TÂCHES À RÉALISER
(a) Relevez tous les membres du Gouvernement cités dans l'extrait, désignés par leur fonction.
(b) D'après l'extrait, depuis combien de jours le travail a-t-il commencé ?
(c) Extrayez de l'extrait tout le passage qui va de « Les Français ne » jusqu'à « dans la durée. ».

Les Français ne veulent sûrement pas que le Gouvernement ignore les données économiques. Mais je crois qu'ils sont satisfaits de voir que le pouvoir politique ne s'identifie plus au pouvoir économique. Ils sentent qu'il y a un contrepoids, une autre source de légitimité.


Se montrer attentif aux réalités, ce n'est pas se résigner; c'est comprendre que les nécessaires évolutions doivent être acceptées par le plus grand nombre. Rien ne sert d'avoir raison -ou de croire avoir raison- contre tous et avant tous si l'on est incapable d'entraîner les autres. C'est aussi se donner le temps et les moyens de convaincre, d'emporter l'adhésion: voilà pourquoi l'action s'inscrit, à mes yeux, dans la durée.


C'est ainsi que nous pourrons réformer en profondeur notre société et c'est ainsi que nous avons commnencé, depuis 100 jours, à travailler.


Quand le Ministre de l'Intérieur affirme son souci de la sécurité de chacun ou cherche à établir les conditions d'un large consensus républicain sur la politique de l'immigration -à partir de nos valeurs et conformément à nos engagements-, quand le Garde des Sceaux engage le retour à une vision républicaine du droit de la nationalité, quand le ministre de l'Education Nationale, de la recherche et de la technologie et celui de l'Enseignement Scolaire s'attaquent avec détermination à l'insécurite à l'école, au problème des maîtres auxiliaires ou des cantines, ils mettent en œuvre cette conception de l'action politique.

DONNÉES FOURNIES
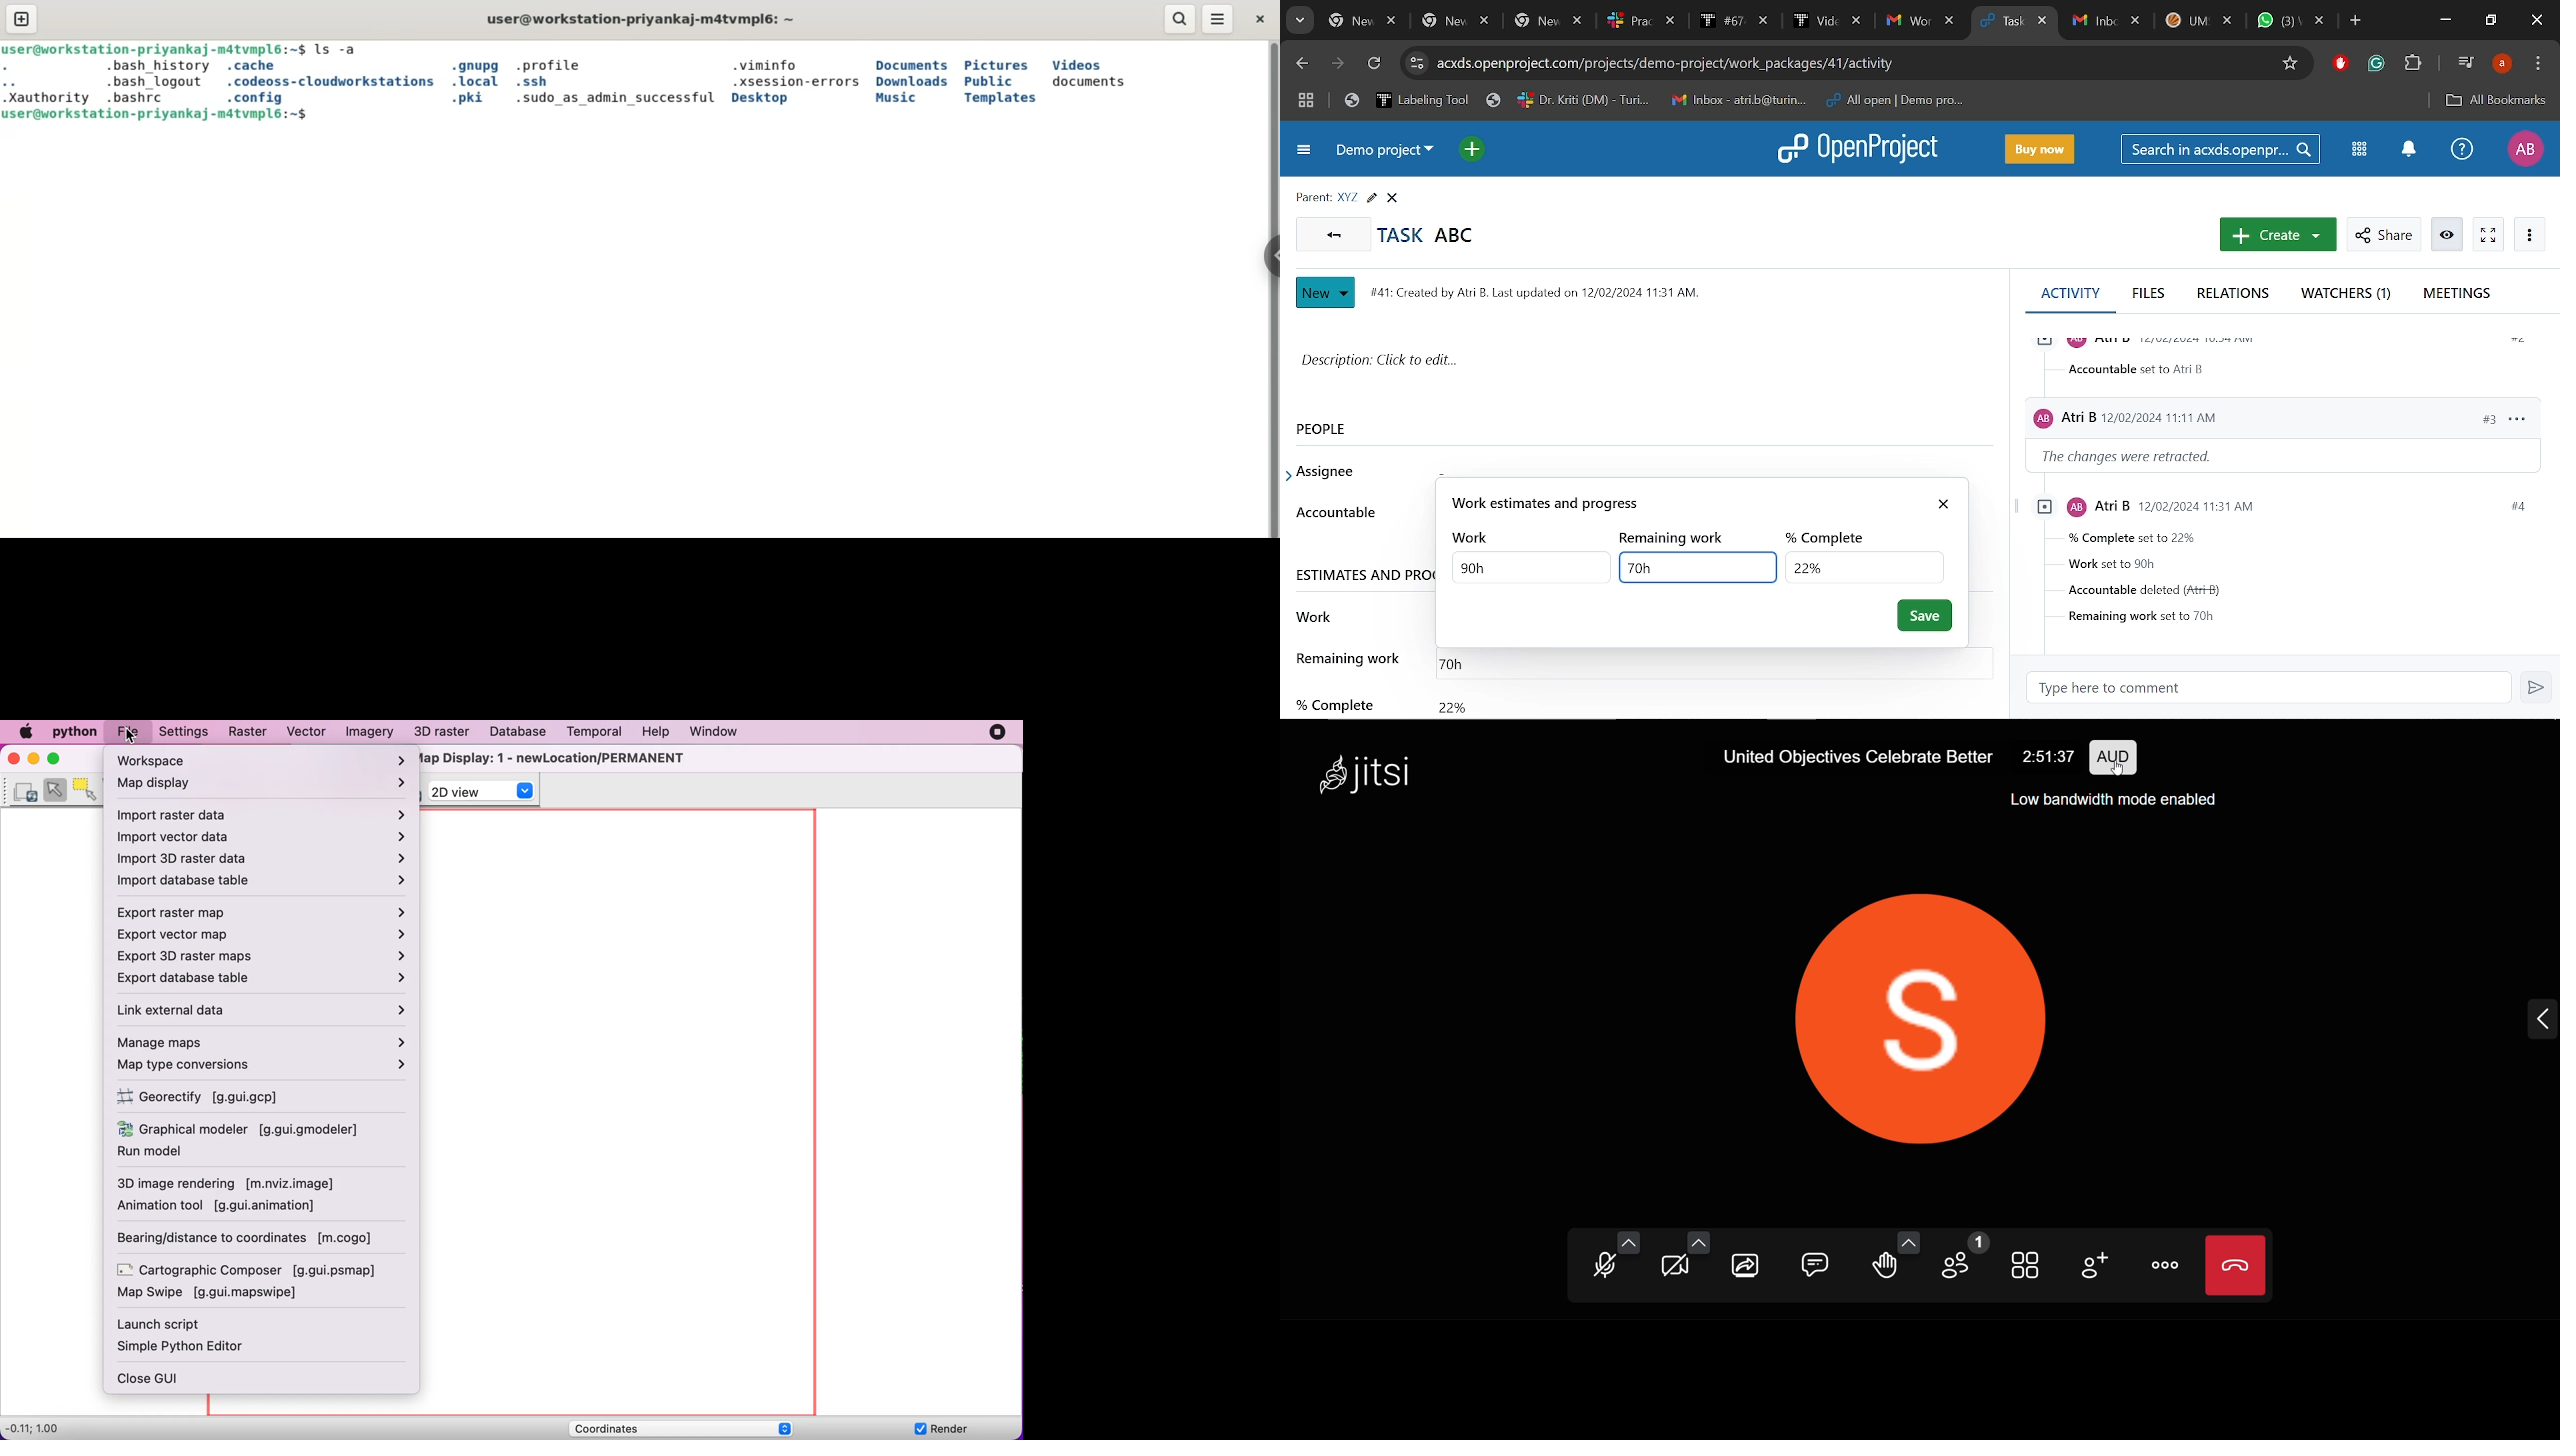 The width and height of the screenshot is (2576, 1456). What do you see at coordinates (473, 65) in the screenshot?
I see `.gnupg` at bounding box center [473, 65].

CORRIGÉS COMPLETS
(a)
- le Ministre de l'Intérieur
- le Garde des Sceaux
- le ministre de l'Education Nationale, de la recherche et de la technologie
- le ministre de l'Enseignement Scolaire

(b) Depuis 100 jours.

(c)
Les Français ne veulent sûrement pas que le Gouvernement ignore les données économiques. Mais je crois qu'ils sont satisfaits de voir que le pouvoir politique ne s'identifie plus au pouvoir économique. Ils sentent qu'il y a un contrepoids, une autre source de légitimité.


Se montrer attentif aux réalités, ce n'est pas se résigner; c'est comprendre que les nécessaires évolutions doivent être acceptées par le plus grand nombre. Rien ne sert d'avoir raison -ou de croire avoir raison- contre tous et avant tous si l'on est incapable d'entraîner les autres. C'est aussi se donner le temps et les moyens de convaincre, d'emporter l'adhésion: voilà pourquoi l'action s'inscrit, à mes yeux, dans la durée.